A traditional story will generally have a set-up, conflict and resolution. It’s a good idea to plot out your story into stages before beginning to write. Too much planning can lead to no room for the characters voice to shine through, and not enough planning can result in the message being entirely lost as you stumble aimlessly across the page. After you have created your main character and decided where the story will begin, start thinking about where the story will lead.

How will your character overcome their issue? Will they have help from an additional character? Or will they need to learn their lessons alone? Fiction books often a feature ‘baddy’ to cause drama and create some action, however this is not always the case, sometimes the protagonist needs to overcome a moral dilemma and battle with their own self conscious.

You need to push the protagonist to overcome this challenging situation, turning the negative into a positive. Your character will learn valuable life lessons through their journey and will most likely come out on top. Not all stories have a happy ending, but I think it’s important to encourage your reader to take something from your novel, whether it’s a moral lesson or a question left unanswered to think about.

Stage 6. Editing.

I almost laugh out loud when I think of describing how important the editing phase is of your writing. Not because it’s funny. But because of how naïve I was prior to contributing to Writer’s Edit. I knew my writing wasn’t perfect but I definitely didn’t realise how much work actually goes into this phase of the journey. You would hope that after the brainstorming, plot analyzing, character building etc. that you’d be on the home stretch. But believe me - you're not. I think I have written one article for Writer’s Edit that has needed very little work done to it, in comparison to numerous others that I’ve had to rewrite up to four times. And when I say rewrite, I don’t mean scratch out a sentence or two and resubmit it. I literally mean REWRITE.

how to handle rejection

Never underestimate the importance of editing your own work.
Image Credit: Jenny Kaczorowski via Flickr Creative Commons.

 

Although the capitals may make it seem as though I resent this, I most certainly do not. I’m just trying to make it clear how important editing is. Every time I submit a piece of work that comes back with volumes of feedback (the equivalent of a page of red pen) I am thankful. I’m thankful that my editor is taking the time to help me improve my work. Without this feedback I wouldn’t grow as a writer, and in the end we all want to share our very best writing.

My biggest piece of advice would be to start sharing your work early. Don’t wait until you’ve written 800 words to discover that it needs a complete rewrite. Save yourself the pain and energy and start showing your work to your friends, family, and potential readers early. Joining a writers group is a great start. Listen to their feedback and learn from it. They aren’t being critical because they want to hurt you; they’re being honest because they want to help you achieve your goals.
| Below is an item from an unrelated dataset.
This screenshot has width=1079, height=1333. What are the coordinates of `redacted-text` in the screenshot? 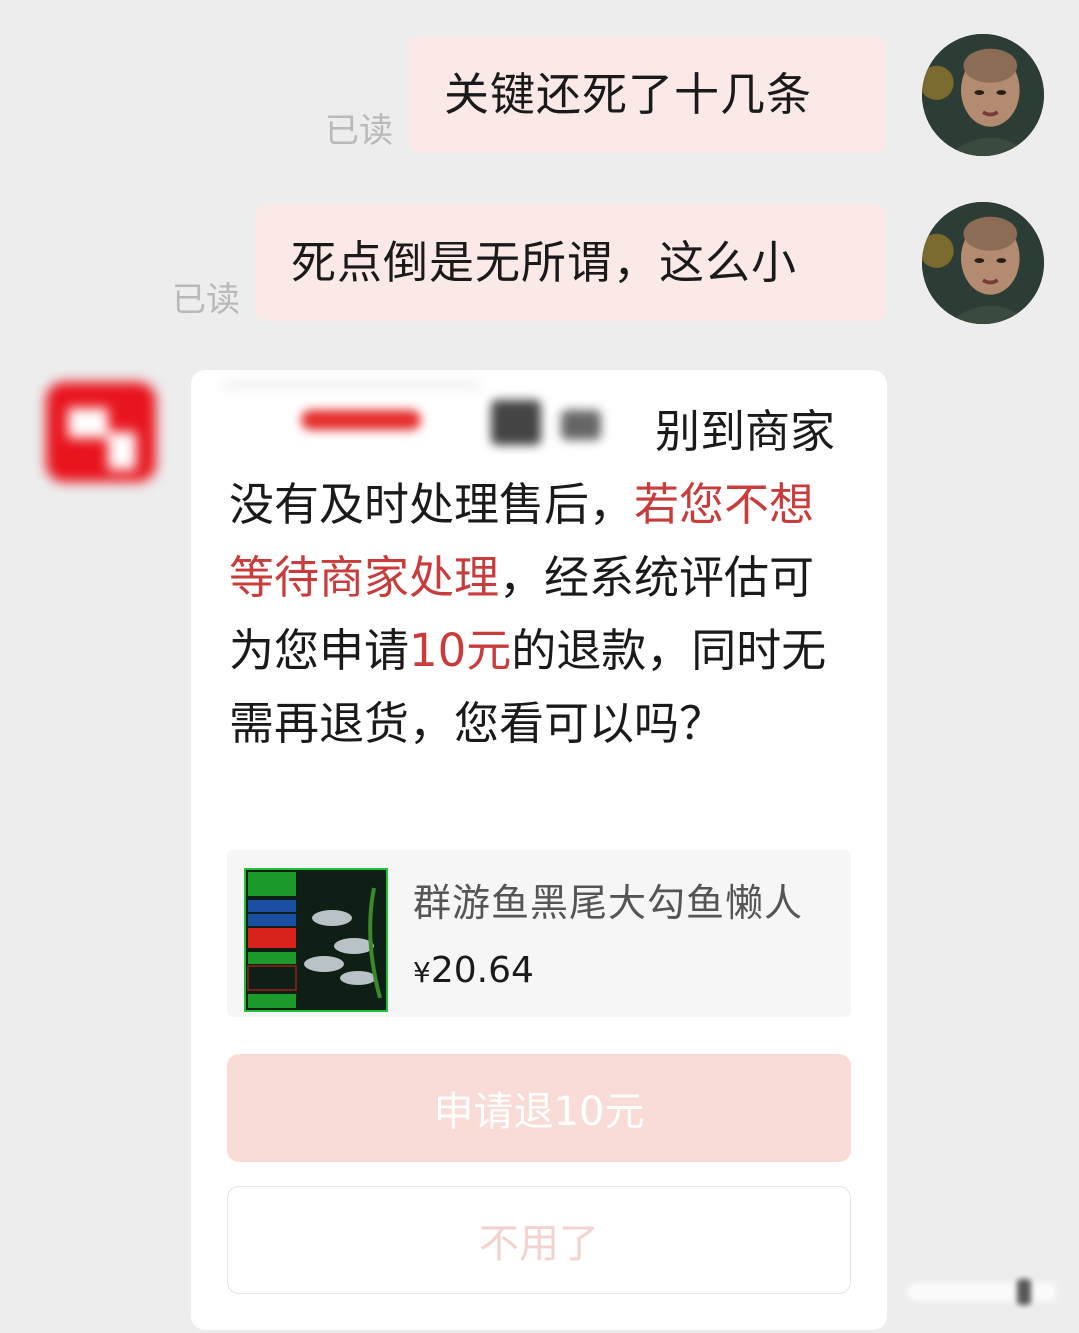 It's located at (351, 385).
If you contribute to publication ask them if they can cross check your work or recommend someone who can. Honestly, if there is anything you take from this piece of writing I hope that it’s recognising the importance of getting your work critiqued.

Stage 7. Getting Published

Do everything you can to kickstart your writing career. Be active. Don’t hide your writing away and worry it’s not good enough. Start a blog, contribute to publications, write for free. Do anything and everything you can to improve your writing and make connections. Make every piece of writing count. You never know who may stumble upon your work and decide you could be the next big thing.

Believe in yourself. Don’t underestimate your capabilities. Remember that practice makes perfect, so keep writing and keep progressing. If you have a piece of work you think deserves to be published then find out who needs to see it. Who can make your dream a reality? You need to connect with the right people, so keep pushing, keep pushing, keep pushing. Eventually someone important will recognise your stellar talent and will thank their lucky stars no one scooped you up earlier.